__Stored data__.
+ + + + +
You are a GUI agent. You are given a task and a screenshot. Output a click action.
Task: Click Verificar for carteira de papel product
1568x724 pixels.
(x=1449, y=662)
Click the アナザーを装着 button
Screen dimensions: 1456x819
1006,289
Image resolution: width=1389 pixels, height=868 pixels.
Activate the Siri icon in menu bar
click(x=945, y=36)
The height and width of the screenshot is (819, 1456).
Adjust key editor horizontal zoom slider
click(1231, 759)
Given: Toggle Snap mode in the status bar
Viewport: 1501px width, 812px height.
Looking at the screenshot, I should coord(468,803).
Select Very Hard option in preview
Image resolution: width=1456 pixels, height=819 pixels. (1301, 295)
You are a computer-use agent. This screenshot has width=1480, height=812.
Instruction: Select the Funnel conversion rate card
+ + + + +
__PROBLEM TO WORK ON__. Output a faithful copy of every entry, keeping each line as written.

__TASK RESULT__.
You are a GUI agent. You are given a task and a screenshot. Output a click action.
Task: Click Verificar for carteira de papel product
1568x724 pixels.
(x=1449, y=662)
Click the アナザーを装着 button
Screen dimensions: 1456x819
1006,289
Image resolution: width=1389 pixels, height=868 pixels.
Activate the Siri icon in menu bar
click(x=945, y=36)
The height and width of the screenshot is (819, 1456).
Adjust key editor horizontal zoom slider
click(1231, 759)
Given: Toggle Snap mode in the status bar
Viewport: 1501px width, 812px height.
Looking at the screenshot, I should coord(468,803).
Select Very Hard option in preview
Image resolution: width=1456 pixels, height=819 pixels. (1301, 295)
You are a computer-use agent. This screenshot has width=1480, height=812.
Instruction: Select the Funnel conversion rate card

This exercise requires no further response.